__ACTIVITY__: Lines from the beginning of the data through the line containing "Koshin Pumps (65, 357)" are to be copied exactly, with no other line included.

__SOURCE RECORDS__:

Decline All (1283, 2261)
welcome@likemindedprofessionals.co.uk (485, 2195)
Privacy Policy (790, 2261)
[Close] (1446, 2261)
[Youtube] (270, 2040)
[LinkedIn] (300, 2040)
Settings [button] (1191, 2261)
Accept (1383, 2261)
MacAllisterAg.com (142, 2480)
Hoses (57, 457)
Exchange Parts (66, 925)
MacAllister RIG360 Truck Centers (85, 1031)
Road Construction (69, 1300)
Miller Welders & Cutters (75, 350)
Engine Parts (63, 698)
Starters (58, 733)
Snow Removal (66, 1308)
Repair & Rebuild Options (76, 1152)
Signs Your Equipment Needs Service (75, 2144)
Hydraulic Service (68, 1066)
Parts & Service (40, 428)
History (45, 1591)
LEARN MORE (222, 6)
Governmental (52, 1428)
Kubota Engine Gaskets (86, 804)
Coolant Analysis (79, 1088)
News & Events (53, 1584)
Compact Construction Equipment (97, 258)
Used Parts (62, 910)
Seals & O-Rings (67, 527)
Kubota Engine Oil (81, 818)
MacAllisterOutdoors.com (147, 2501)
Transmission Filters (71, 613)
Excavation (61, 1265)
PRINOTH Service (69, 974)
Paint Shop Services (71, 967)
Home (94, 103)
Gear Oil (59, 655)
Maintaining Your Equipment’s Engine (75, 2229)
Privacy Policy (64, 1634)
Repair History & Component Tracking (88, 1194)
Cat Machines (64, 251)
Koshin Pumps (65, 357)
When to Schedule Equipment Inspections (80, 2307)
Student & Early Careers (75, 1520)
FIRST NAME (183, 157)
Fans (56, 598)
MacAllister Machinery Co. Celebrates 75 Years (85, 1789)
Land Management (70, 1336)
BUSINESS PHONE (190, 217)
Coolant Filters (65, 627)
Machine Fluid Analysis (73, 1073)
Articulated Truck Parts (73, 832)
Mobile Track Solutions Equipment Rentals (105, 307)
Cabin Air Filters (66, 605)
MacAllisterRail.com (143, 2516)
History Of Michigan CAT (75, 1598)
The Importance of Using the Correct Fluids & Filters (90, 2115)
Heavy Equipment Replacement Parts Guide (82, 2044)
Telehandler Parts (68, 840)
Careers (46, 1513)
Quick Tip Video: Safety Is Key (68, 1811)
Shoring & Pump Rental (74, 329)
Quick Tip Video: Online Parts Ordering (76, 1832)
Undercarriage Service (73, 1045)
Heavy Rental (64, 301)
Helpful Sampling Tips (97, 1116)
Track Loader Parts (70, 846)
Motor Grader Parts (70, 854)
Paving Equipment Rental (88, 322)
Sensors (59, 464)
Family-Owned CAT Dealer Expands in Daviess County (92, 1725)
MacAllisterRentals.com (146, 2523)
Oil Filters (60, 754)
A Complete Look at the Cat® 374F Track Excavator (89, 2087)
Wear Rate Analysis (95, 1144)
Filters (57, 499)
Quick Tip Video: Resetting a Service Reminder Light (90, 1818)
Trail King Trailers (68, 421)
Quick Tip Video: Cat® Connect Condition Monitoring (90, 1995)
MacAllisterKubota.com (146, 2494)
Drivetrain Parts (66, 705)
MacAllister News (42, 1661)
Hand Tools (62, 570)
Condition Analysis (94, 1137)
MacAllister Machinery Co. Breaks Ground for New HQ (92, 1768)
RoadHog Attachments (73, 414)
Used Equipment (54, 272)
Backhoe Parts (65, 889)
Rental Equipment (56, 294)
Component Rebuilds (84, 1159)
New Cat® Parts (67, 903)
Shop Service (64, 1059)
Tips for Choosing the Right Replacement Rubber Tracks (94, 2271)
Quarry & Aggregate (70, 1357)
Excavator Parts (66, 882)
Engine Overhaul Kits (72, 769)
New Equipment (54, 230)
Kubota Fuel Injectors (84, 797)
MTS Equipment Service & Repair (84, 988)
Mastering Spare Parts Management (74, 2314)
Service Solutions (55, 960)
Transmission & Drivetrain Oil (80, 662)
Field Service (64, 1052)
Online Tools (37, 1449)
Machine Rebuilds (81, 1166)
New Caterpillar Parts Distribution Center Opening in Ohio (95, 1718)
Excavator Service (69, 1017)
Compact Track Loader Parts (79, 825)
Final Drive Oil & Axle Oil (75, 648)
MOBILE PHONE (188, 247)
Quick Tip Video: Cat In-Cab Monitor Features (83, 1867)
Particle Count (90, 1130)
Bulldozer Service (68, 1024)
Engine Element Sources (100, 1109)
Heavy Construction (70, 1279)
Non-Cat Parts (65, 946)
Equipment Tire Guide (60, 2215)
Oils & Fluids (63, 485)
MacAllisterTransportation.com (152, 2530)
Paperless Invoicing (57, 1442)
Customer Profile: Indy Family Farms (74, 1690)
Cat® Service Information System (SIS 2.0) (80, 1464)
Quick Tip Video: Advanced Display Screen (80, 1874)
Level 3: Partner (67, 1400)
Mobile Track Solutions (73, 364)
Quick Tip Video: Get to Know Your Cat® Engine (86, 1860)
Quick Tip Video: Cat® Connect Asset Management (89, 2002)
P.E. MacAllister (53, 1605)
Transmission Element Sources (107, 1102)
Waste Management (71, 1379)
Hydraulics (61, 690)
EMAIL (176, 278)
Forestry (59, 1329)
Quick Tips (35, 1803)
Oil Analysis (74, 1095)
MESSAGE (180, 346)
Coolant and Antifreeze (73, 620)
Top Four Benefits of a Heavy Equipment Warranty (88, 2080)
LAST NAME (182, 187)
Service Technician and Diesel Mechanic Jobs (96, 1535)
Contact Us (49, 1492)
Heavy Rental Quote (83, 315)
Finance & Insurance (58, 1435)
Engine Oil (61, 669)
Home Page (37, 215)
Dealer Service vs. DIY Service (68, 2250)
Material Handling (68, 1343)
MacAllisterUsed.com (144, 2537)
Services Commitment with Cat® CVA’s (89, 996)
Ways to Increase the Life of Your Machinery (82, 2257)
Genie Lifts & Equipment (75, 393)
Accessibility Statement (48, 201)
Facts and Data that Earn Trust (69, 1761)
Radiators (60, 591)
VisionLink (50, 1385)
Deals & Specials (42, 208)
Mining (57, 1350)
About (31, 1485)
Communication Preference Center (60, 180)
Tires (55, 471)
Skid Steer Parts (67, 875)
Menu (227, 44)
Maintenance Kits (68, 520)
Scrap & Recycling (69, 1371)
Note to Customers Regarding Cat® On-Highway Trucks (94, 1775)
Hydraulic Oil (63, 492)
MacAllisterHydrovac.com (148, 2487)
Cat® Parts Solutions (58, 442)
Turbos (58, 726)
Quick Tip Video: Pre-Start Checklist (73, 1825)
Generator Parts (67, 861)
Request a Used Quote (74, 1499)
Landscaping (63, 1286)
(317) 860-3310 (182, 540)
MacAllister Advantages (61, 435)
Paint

__TASK RESPONSE__:
Decline All (1283, 2261)
welcome@likemindedprofessionals.co.uk (485, 2195)
Privacy Policy (790, 2261)
[Close] (1446, 2261)
[Youtube] (270, 2040)
[LinkedIn] (300, 2040)
Settings [button] (1191, 2261)
Accept (1383, 2261)
MacAllisterAg.com (142, 2480)
Hoses (57, 457)
Exchange Parts (66, 925)
MacAllister RIG360 Truck Centers (85, 1031)
Road Construction (69, 1300)
Miller Welders & Cutters (75, 350)
Engine Parts (63, 698)
Starters (58, 733)
Snow Removal (66, 1308)
Repair & Rebuild Options (76, 1152)
Signs Your Equipment Needs Service (75, 2144)
Hydraulic Service (68, 1066)
Parts & Service (40, 428)
History (45, 1591)
LEARN MORE (222, 6)
Governmental (52, 1428)
Kubota Engine Gaskets (86, 804)
Coolant Analysis (79, 1088)
News & Events (53, 1584)
Compact Construction Equipment (97, 258)
Used Parts (62, 910)
Seals & O-Rings (67, 527)
Kubota Engine Oil (81, 818)
MacAllisterOutdoors.com (147, 2501)
Transmission Filters (71, 613)
Excavation (61, 1265)
PRINOTH Service (69, 974)
Paint Shop Services (71, 967)
Home (94, 103)
Gear Oil (59, 655)
Maintaining Your Equipment’s Engine (75, 2229)
Privacy Policy (64, 1634)
Repair History & Component Tracking (88, 1194)
Cat Machines (64, 251)
Koshin Pumps (65, 357)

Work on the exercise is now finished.